- WHAT YOU SHOULD DO
An exact copy of all entries is the expected answer.

- WORKING DATA

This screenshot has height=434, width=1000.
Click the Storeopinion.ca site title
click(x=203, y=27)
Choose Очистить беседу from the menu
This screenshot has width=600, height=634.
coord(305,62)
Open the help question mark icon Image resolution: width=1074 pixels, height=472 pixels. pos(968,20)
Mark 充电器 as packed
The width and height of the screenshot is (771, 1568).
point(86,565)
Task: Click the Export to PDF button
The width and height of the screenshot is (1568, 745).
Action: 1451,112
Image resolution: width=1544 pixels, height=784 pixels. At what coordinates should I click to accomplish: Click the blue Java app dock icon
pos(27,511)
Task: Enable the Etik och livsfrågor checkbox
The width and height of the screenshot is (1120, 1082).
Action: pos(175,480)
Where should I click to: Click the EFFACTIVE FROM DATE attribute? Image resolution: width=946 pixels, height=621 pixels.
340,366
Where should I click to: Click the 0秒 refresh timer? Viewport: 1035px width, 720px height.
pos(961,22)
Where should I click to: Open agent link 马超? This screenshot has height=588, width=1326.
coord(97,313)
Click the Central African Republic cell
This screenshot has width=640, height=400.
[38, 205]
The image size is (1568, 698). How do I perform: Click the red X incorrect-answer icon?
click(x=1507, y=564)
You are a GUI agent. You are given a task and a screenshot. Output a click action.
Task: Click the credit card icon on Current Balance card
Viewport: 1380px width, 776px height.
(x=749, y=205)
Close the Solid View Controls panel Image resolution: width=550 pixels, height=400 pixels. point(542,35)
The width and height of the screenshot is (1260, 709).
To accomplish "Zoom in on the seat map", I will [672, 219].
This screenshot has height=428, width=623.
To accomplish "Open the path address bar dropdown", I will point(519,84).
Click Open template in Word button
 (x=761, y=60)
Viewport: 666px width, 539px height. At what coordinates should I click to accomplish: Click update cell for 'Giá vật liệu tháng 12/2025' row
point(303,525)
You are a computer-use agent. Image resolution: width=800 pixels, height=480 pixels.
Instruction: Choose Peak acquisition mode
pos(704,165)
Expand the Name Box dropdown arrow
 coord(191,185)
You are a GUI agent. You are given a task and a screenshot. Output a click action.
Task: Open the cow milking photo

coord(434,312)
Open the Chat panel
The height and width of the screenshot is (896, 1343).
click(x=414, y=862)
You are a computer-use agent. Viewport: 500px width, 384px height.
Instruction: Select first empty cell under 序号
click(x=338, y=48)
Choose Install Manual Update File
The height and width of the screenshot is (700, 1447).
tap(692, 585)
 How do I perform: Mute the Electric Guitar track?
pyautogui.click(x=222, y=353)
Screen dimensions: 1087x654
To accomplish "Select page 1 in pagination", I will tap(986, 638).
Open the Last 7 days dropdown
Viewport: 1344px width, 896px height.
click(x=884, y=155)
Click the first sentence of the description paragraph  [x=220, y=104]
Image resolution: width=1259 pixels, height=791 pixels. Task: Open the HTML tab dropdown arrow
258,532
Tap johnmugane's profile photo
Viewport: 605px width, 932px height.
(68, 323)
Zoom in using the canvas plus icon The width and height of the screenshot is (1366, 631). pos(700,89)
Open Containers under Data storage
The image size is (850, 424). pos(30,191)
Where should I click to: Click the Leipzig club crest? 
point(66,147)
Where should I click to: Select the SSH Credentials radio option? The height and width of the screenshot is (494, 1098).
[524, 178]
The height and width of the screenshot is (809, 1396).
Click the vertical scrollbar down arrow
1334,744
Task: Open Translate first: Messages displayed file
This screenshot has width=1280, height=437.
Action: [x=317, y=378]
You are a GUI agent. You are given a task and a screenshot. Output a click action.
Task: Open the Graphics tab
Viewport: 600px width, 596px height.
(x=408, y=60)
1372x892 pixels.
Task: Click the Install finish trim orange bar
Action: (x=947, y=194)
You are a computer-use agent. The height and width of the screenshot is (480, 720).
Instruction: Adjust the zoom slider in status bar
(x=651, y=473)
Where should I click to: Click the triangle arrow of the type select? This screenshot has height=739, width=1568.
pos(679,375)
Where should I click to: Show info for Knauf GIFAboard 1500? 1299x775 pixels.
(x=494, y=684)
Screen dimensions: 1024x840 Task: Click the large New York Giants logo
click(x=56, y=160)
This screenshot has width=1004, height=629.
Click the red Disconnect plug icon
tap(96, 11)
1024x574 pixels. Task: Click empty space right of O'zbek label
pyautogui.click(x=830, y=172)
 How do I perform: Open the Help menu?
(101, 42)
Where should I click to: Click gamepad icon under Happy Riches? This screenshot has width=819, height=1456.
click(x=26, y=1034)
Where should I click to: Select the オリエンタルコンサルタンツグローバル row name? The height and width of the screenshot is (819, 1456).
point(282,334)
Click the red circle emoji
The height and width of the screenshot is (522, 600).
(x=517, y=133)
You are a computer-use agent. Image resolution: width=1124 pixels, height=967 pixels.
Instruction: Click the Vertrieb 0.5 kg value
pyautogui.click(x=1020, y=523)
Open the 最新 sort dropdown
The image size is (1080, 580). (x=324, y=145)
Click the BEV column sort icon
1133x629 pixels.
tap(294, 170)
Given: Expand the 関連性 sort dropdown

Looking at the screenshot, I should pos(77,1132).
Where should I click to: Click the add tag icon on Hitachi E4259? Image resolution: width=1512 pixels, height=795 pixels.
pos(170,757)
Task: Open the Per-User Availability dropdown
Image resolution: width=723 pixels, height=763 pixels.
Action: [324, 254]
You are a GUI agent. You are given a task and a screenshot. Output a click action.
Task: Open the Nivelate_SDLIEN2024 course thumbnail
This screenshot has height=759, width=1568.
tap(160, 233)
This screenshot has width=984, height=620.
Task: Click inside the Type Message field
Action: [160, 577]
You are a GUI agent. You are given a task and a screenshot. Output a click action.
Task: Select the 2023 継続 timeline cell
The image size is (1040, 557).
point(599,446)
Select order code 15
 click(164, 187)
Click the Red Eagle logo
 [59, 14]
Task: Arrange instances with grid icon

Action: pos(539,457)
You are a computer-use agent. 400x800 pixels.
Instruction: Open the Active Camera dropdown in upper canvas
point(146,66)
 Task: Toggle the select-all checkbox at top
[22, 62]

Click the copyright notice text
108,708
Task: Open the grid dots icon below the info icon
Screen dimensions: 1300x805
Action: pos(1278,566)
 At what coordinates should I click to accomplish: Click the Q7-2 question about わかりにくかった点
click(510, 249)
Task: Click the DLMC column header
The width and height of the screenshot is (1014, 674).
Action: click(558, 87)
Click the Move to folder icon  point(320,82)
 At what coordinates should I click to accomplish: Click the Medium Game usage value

- ANSWER BOX
This screenshot has height=434, width=1000.
Click the Storeopinion.ca site title
click(x=203, y=27)
Choose Очистить беседу from the menu
This screenshot has width=600, height=634.
coord(305,62)
Open the help question mark icon Image resolution: width=1074 pixels, height=472 pixels. pos(968,20)
Mark 充电器 as packed
The width and height of the screenshot is (771, 1568).
point(86,565)
Task: Click the Export to PDF button
The width and height of the screenshot is (1568, 745).
Action: 1451,112
Image resolution: width=1544 pixels, height=784 pixels. At what coordinates should I click to accomplish: Click the blue Java app dock icon
pos(27,511)
Task: Enable the Etik och livsfrågor checkbox
The width and height of the screenshot is (1120, 1082).
Action: pos(175,480)
Where should I click to: Click the EFFACTIVE FROM DATE attribute? Image resolution: width=946 pixels, height=621 pixels.
340,366
Where should I click to: Click the 0秒 refresh timer? Viewport: 1035px width, 720px height.
pos(961,22)
Where should I click to: Open agent link 马超? This screenshot has height=588, width=1326.
coord(97,313)
Click the Central African Republic cell
This screenshot has width=640, height=400.
[38, 205]
The image size is (1568, 698). How do I perform: Click the red X incorrect-answer icon?
click(x=1507, y=564)
You are a GUI agent. You are given a task and a screenshot. Output a click action.
Task: Click the credit card icon on Current Balance card
Viewport: 1380px width, 776px height.
(x=749, y=205)
Close the Solid View Controls panel Image resolution: width=550 pixels, height=400 pixels. point(542,35)
The width and height of the screenshot is (1260, 709).
To accomplish "Zoom in on the seat map", I will [672, 219].
This screenshot has height=428, width=623.
To accomplish "Open the path address bar dropdown", I will point(519,84).
Click Open template in Word button
 (x=761, y=60)
Viewport: 666px width, 539px height. At what coordinates should I click to accomplish: Click update cell for 'Giá vật liệu tháng 12/2025' row
point(303,525)
You are a computer-use agent. Image resolution: width=800 pixels, height=480 pixels.
Instruction: Choose Peak acquisition mode
pos(704,165)
Expand the Name Box dropdown arrow
 coord(191,185)
You are a GUI agent. You are given a task and a screenshot. Output a click action.
Task: Open the cow milking photo

coord(434,312)
Open the Chat panel
The height and width of the screenshot is (896, 1343).
click(x=414, y=862)
You are a computer-use agent. Viewport: 500px width, 384px height.
Instruction: Select first empty cell under 序号
click(x=338, y=48)
Choose Install Manual Update File
The height and width of the screenshot is (700, 1447).
tap(692, 585)
 How do I perform: Mute the Electric Guitar track?
pyautogui.click(x=222, y=353)
Screen dimensions: 1087x654
To accomplish "Select page 1 in pagination", I will tap(986, 638).
Open the Last 7 days dropdown
Viewport: 1344px width, 896px height.
click(x=884, y=155)
Click the first sentence of the description paragraph  [x=220, y=104]
Image resolution: width=1259 pixels, height=791 pixels. Task: Open the HTML tab dropdown arrow
258,532
Tap johnmugane's profile photo
Viewport: 605px width, 932px height.
(68, 323)
Zoom in using the canvas plus icon The width and height of the screenshot is (1366, 631). pos(700,89)
Open Containers under Data storage
The image size is (850, 424). pos(30,191)
Where should I click to: Click the Leipzig club crest? 
point(66,147)
Where should I click to: Select the SSH Credentials radio option? The height and width of the screenshot is (494, 1098).
[524, 178]
The height and width of the screenshot is (809, 1396).
Click the vertical scrollbar down arrow
1334,744
Task: Open Translate first: Messages displayed file
This screenshot has width=1280, height=437.
Action: [x=317, y=378]
You are a GUI agent. You are given a task and a screenshot. Output a click action.
Task: Open the Graphics tab
Viewport: 600px width, 596px height.
(x=408, y=60)
1372x892 pixels.
Task: Click the Install finish trim orange bar
Action: (x=947, y=194)
You are a computer-use agent. The height and width of the screenshot is (480, 720).
Instruction: Adjust the zoom slider in status bar
(x=651, y=473)
Where should I click to: Click the triangle arrow of the type select? This screenshot has height=739, width=1568.
pos(679,375)
Where should I click to: Show info for Knauf GIFAboard 1500? 1299x775 pixels.
(x=494, y=684)
Screen dimensions: 1024x840 Task: Click the large New York Giants logo
click(x=56, y=160)
This screenshot has width=1004, height=629.
Click the red Disconnect plug icon
tap(96, 11)
1024x574 pixels. Task: Click empty space right of O'zbek label
pyautogui.click(x=830, y=172)
 How do I perform: Open the Help menu?
(101, 42)
Where should I click to: Click gamepad icon under Happy Riches? This screenshot has width=819, height=1456.
click(x=26, y=1034)
Where should I click to: Select the オリエンタルコンサルタンツグローバル row name? The height and width of the screenshot is (819, 1456).
point(282,334)
Click the red circle emoji
The height and width of the screenshot is (522, 600).
(x=517, y=133)
You are a computer-use agent. Image resolution: width=1124 pixels, height=967 pixels.
Instruction: Click the Vertrieb 0.5 kg value
pyautogui.click(x=1020, y=523)
Open the 最新 sort dropdown
The image size is (1080, 580). (x=324, y=145)
Click the BEV column sort icon
1133x629 pixels.
tap(294, 170)
Given: Expand the 関連性 sort dropdown

Looking at the screenshot, I should pos(77,1132).
Where should I click to: Click the add tag icon on Hitachi E4259? Image resolution: width=1512 pixels, height=795 pixels.
pos(170,757)
Task: Open the Per-User Availability dropdown
Image resolution: width=723 pixels, height=763 pixels.
Action: [324, 254]
You are a GUI agent. You are given a task and a screenshot. Output a click action.
Task: Open the Nivelate_SDLIEN2024 course thumbnail
This screenshot has height=759, width=1568.
tap(160, 233)
This screenshot has width=984, height=620.
Task: Click inside the Type Message field
Action: [160, 577]
You are a GUI agent. You are given a task and a screenshot. Output a click action.
Task: Select the 2023 継続 timeline cell
The image size is (1040, 557).
point(599,446)
Select order code 15
 click(164, 187)
Click the Red Eagle logo
 [59, 14]
Task: Arrange instances with grid icon

Action: pos(539,457)
You are a computer-use agent. 400x800 pixels.
Instruction: Open the Active Camera dropdown in upper canvas
point(146,66)
 Task: Toggle the select-all checkbox at top
[22, 62]

Click the copyright notice text
108,708
Task: Open the grid dots icon below the info icon
Screen dimensions: 1300x805
Action: pos(1278,566)
 At what coordinates should I click to accomplish: Click the Q7-2 question about わかりにくかった点
click(510, 249)
Task: Click the DLMC column header
The width and height of the screenshot is (1014, 674).
Action: click(558, 87)
Click the Move to folder icon  point(320,82)
 At what coordinates should I click to accomplish: Click the Medium Game usage value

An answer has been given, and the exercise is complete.